Дом грозы - Ксюша Левина
Как же это было быстро. Но как же рискованно. Если бы они могли поехать с Омалой, то Энграм уже давно получил бы лекарство, если, конечно, дожил бы до этого момента. Но дожил бы он до их возвращения двое суток? Ходит ли этот лайнер каждый день? Нет, кажется, нет. Она же точно смотрела расписание, как же там было? Нимея от нечего делать стала считать дни, потом представила свой путь с Омалой, возвращение домой к мертвому Энграму.
Нет.
Он бы не выдержал. А теперь Нимея все успеет.
Наконец появляется трап, и нетерпеливый народ толпится у выхода, расталкивая всех локтями.
– Девушка, да куда вы торопитесь?! – опять ворчит та самая старуха.
Нимея сжимает пузырек покрепче. Двенадцать часов она с него глаз не спускала. Когда под ногами оказывается твердая почва, от облегчения кружится голова, а потом страх сковывает горло. Чем ближе к дому Хардинов, тем страшнее.

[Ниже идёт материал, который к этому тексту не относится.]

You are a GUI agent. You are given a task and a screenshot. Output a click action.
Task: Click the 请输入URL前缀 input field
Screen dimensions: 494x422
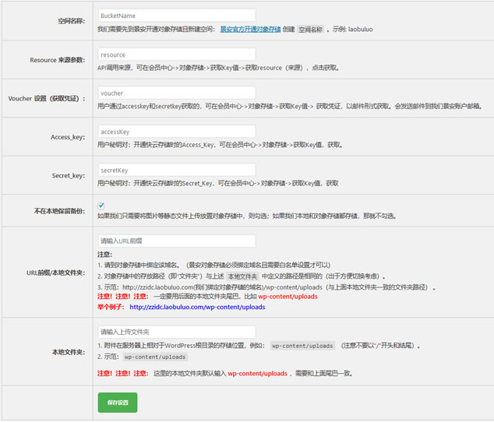(x=176, y=241)
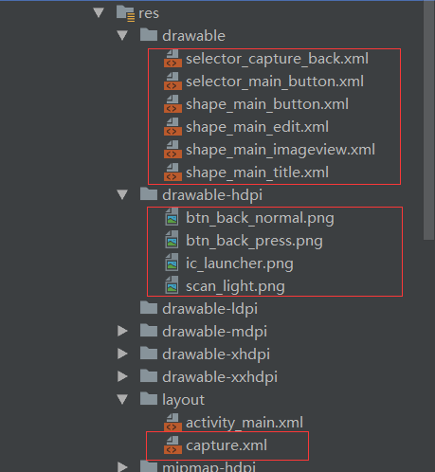Expand the drawable-mdpi folder
435x472 pixels.
[122, 331]
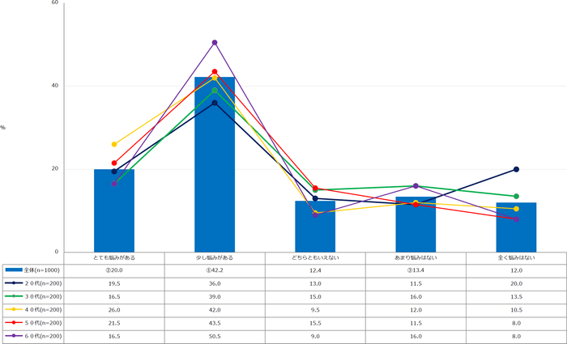Click the green 30代 legend line marker
Screen dimensions: 567x344
tap(14, 296)
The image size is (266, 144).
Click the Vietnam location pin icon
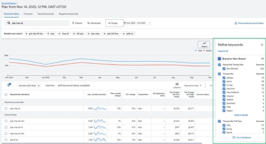[x=73, y=23]
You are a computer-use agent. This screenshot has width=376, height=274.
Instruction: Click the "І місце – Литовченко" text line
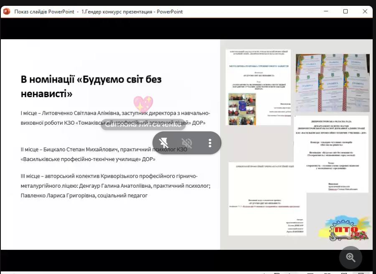tap(115, 113)
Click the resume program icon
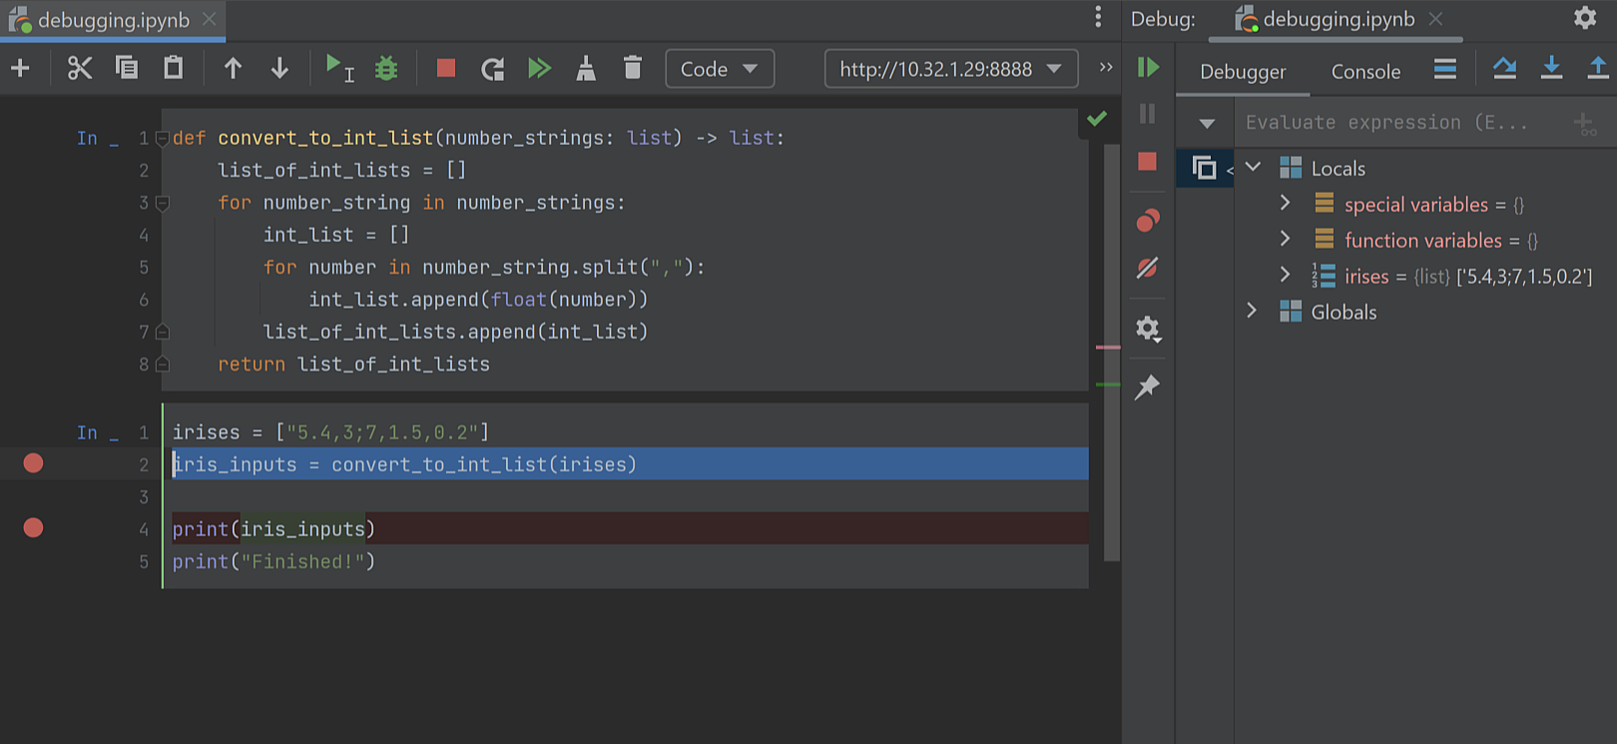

Мертвый Энграм – это не то, что хочет увидеть Нимея. Она помнит взгляд Фандера, когда в тумане появился призрак его брата. Нимея тоже его видела.
Бледная кожа, черные губы и дьявольски красивая улыбка. Картинка никак не выходит из головы. Только Нимея видела и мертвую Омалу, что вызывало приступы паники, будто эта богатая аристократка – единственная мать, которая у Нимеи осталась.
Порт Небиолло шумно живет своей жизнью, заставляет топтаться на месте, потому что от вида суеты голова идет кругом и не до конца ясно, куда теперь идти. Нимея не задумывалась о том, что, прежде чем попасть в Траминер, сперва придется добраться до Бовале. До столицы часа четыре поездом или три на машине.
Нимея жмурится, часто дышит и думает, куда идти дальше, чувствуя себя как никогда нерешительной, каждый шаг может стать ошибкой.
– Нимея? – Она открывает глаза и пару раз моргает.
Рядом с ней выгружают из лайнера багаж, а в десятке метров справа таскают какие-то тюки, и в кассу стоит длиннющая очередь, так что кажется, что никто ее на самом деле не звал, это просто обман слуха из-за гомона, стоящего в порту. Прямо перед ней стоит полненькая улыбчивая женщина, та самая, что торгует выпечкой на рынке в Бовале и дала Нимее пирожки бесплатно.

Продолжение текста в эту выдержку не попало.